Jean Vanier, who founded the L’Arche communities—where the mentally handicapped live with companions in compassion—once heard the cries of men like this. He visited a small residence for the handicapped and heard shrieks and moans that at first disturbed him. Ultimately he heard something deeper, echoes of what he called the “primal cry.” He began to hear, “Do you love me?” or “Why have I been abandoned?” or “Has my life any value?” or simply, “Do you want to be my friend?”

This is the cry of every man and woman. It is the call that Jesus found impossible to ignore. If we listen carefully we can hear even the silent cry of all our “normal” friends and loved ones. Then a smile or a gentle touch can offer simple compassion.

I disembark with deep gratitude to these three beautiful men who taught me that I did not need my ear buds and Eroica to shield me from my friends, to hear the sound of being truly human.

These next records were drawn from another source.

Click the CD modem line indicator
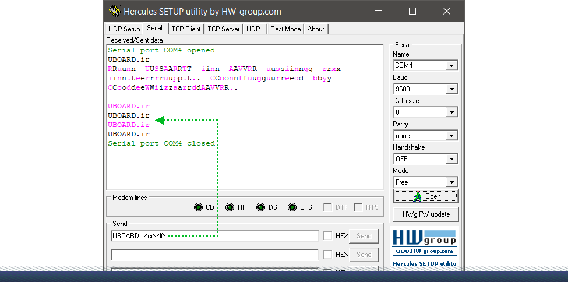Image resolution: width=568 pixels, height=282 pixels. click(199, 207)
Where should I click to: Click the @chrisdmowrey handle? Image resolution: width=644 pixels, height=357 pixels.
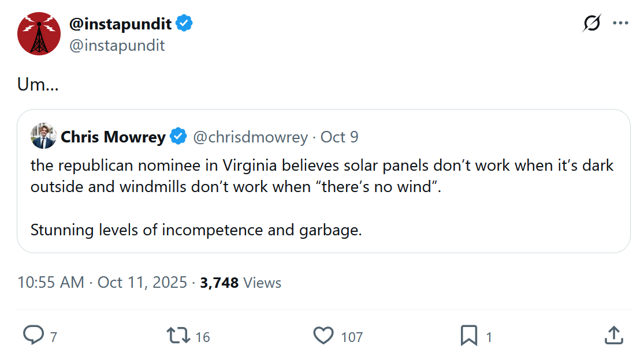click(x=250, y=137)
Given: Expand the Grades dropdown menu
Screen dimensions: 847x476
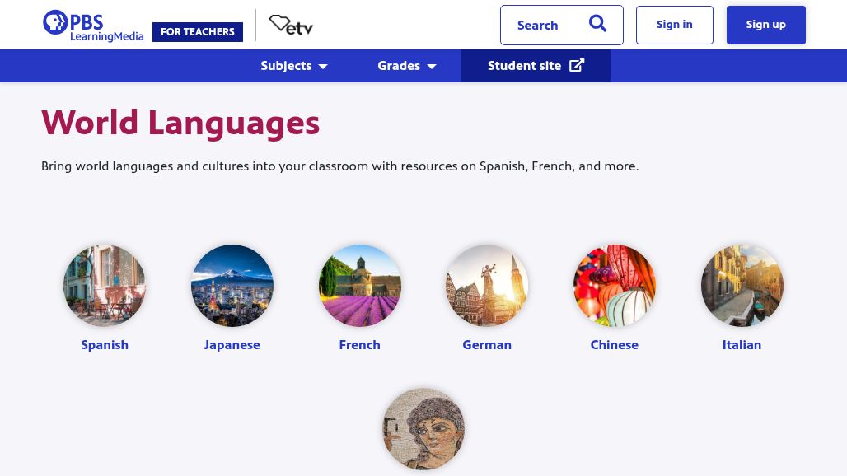Looking at the screenshot, I should (407, 66).
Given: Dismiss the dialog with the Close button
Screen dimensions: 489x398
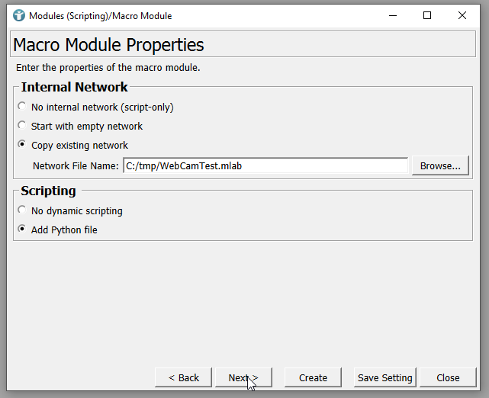Looking at the screenshot, I should pos(448,377).
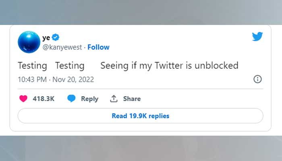Like the tweet with the heart icon
The width and height of the screenshot is (282, 161).
click(x=23, y=99)
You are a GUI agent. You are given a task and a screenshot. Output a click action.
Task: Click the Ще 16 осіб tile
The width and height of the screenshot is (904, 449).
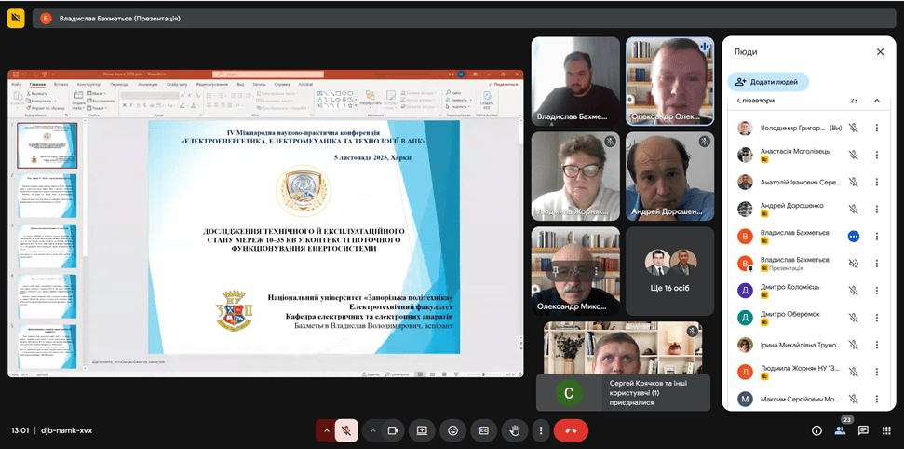[668, 272]
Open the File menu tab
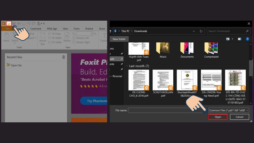The image size is (254, 143). point(7,29)
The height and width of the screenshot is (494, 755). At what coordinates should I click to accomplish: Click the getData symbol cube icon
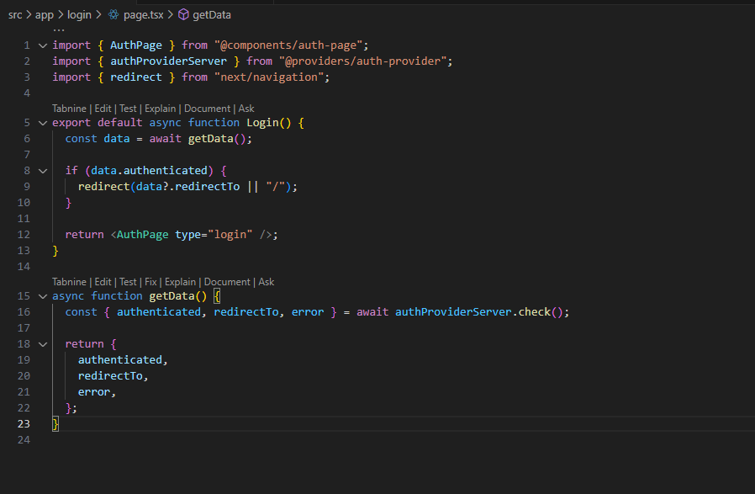click(183, 14)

7 Responses to Cry of the Heart
  1. Michael Anderson
    June 19, 2015 | 10:01 am

    Thanks David for this piece. The criers are indeed expressing something primal, something many feel but repress or simply ignore.

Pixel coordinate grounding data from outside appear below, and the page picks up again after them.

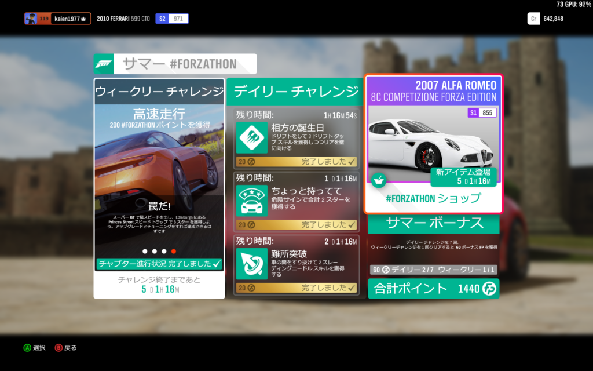Click the Cr credits icon
The image size is (593, 371).
533,19
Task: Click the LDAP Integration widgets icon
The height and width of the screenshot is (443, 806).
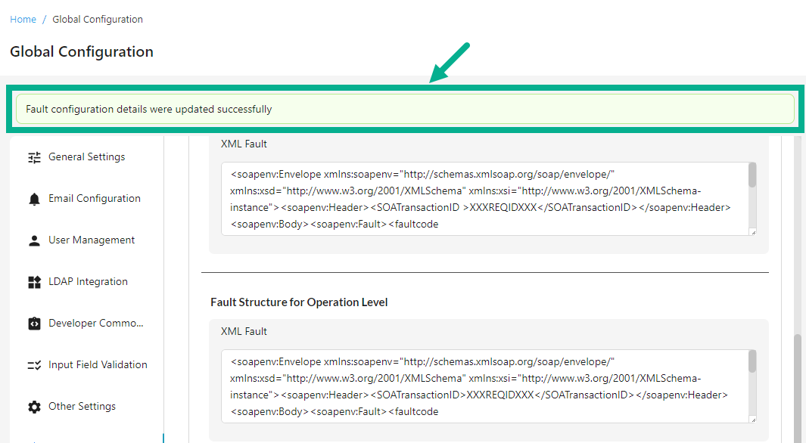Action: (x=34, y=282)
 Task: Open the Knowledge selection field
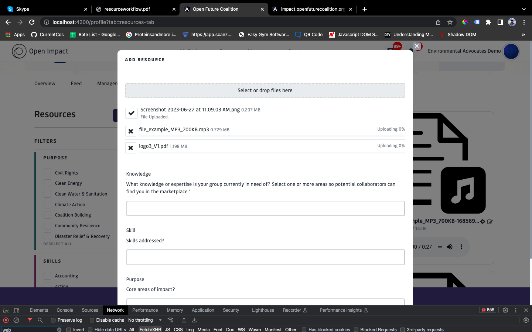click(265, 208)
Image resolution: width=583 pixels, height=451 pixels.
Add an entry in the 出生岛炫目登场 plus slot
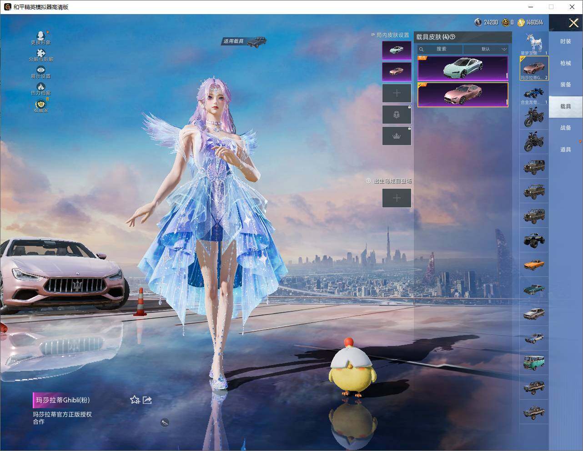tap(397, 198)
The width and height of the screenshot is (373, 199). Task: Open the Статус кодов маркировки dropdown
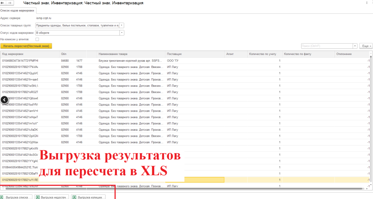[121, 33]
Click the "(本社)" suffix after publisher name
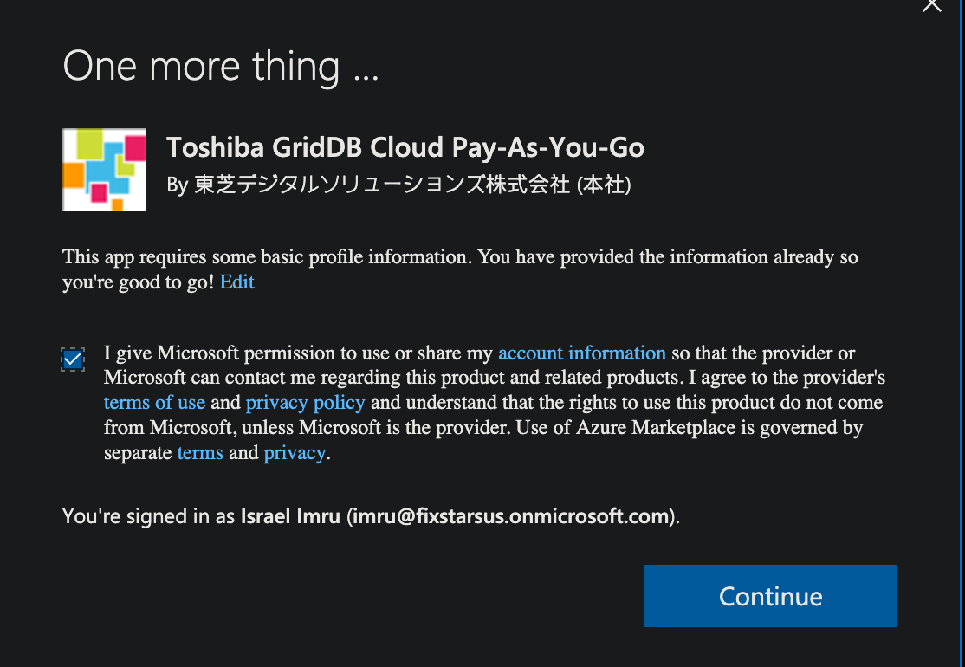 [604, 185]
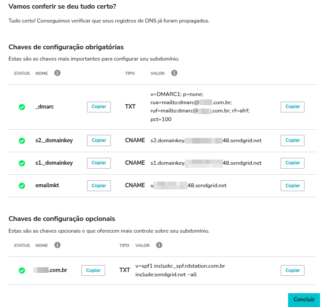Copy the emailmkt CNAME sendgrid value
Screen dimensions: 327x307
(292, 185)
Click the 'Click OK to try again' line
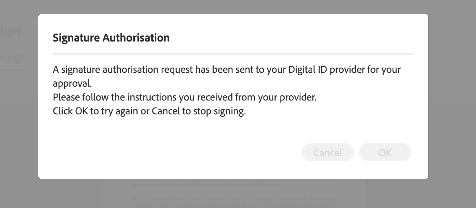 pos(149,111)
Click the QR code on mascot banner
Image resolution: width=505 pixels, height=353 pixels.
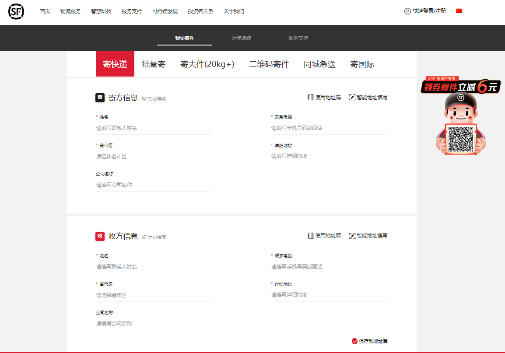tap(461, 139)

    As you say, there are those who can’t ignore it. Which reminds me of the movie The Green Mile, and big John Coffee, the Christ figure, a big, muscular black man who, at the end of the film, chooses to go to the electric chair for a crime he didn’t commit, because, as he tells us, he feels he world’s pain every day, every hour and he’s tired and he just wants it to stop.

  2. Don Livingston
    June 19, 2015 | 10:44 am

    Thank you!

  3. Robin Fisher
    June 19, 2015 | 1:12 pm

    Thankyou David. Living down in Charleston there has been an a primal cry, in places of worship and all around. The pain and prayer for our loved ones is loud and also there is
    The silent pain. Yesterday will always be remembered as a black day in the history of Charleston SC.
    Love to all at ST Lukes

  4. Suzy Seymour
    June 19, 2015 | 1:39 pm

    Thank you for sharing this story! God continuously places people in our paths to teach us lessons. A story about thankfulness, compassion, mercy, humility and faith. Thanks again! ⚓️

  5. Kathy
    June 21, 2015 | 12:39 am

    I wish that those who were accompanying the three men could have read your post, David. How heartened they would be that someone saw these men as they did. And wouldn’t it be good if all of the other passengers could read it,too. I’m wondering what the story was. Where were these men being taken and why. I’m just glad that they were treated gently by their caretakers and that there was one man on the plane who saw beyond the external. I hope I would have done the same. Thank you, David.

  6. cynthia klokel
    June 21, 2015 | 12:04 pm

    Dear David, I remember shaking your hand after a Sunday morning service and asking you how it could be that whatever your sermon was about, it seemed to be written and spoken for my benefit. “How can it be? How could you know what my struggles were?” I asked. And so it still seems that from week to week, whatever you’re sharing with us, is written for me. Richard Rohr, in this morning’s meditation on St. Francis, mentioned the “privileged seeing” of those who have been initiated by life. And I thought of you. How else could it be that you have so much to offer us? 🙂

  7. Audrey Scanlan
    June 22, 2015 | 6:17 am

    Henri Nouwen has written extensively about his time at a L’Arche community; I commend it to you. My favorite book of his on the topic is “Adam.” It is a slim volume that tells of his relationship as Adam’s caretaker. Very powerful.

    I wonder about the use of the term “mentally ill.” To me, the folks that you are describing are not “mentally ill” as much as they are differently abled.